• **Exercise material**:
● ● ● ● ● ● ●
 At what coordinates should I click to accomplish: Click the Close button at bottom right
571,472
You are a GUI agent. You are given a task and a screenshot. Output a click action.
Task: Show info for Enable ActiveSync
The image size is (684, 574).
● ● ● ● ● ● ●
• **What needs to be done**:
In your answer, repeat each line of the material word for word.

• **Exercise answer**:
 At what coordinates should I click to accomplish: Click the Close button at bottom right
571,472
You are a GUI agent. You are given a task and a screenshot. Output a click action.
Task: Show info for Enable ActiveSync
The image size is (684, 574).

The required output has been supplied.